Your objective:
Rewrite the records below, changing every "Templates" to "Layouts" and leaving everything else untouched.
::: Records provided :::
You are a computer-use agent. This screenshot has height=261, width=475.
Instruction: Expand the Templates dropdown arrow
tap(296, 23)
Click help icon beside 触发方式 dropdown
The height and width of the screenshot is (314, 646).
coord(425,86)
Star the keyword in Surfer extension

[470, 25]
:::
The answer:
You are a computer-use agent. This screenshot has height=261, width=475.
Instruction: Expand the Layouts dropdown arrow
tap(296, 23)
Click help icon beside 触发方式 dropdown
The height and width of the screenshot is (314, 646).
coord(425,86)
Star the keyword in Surfer extension

[470, 25]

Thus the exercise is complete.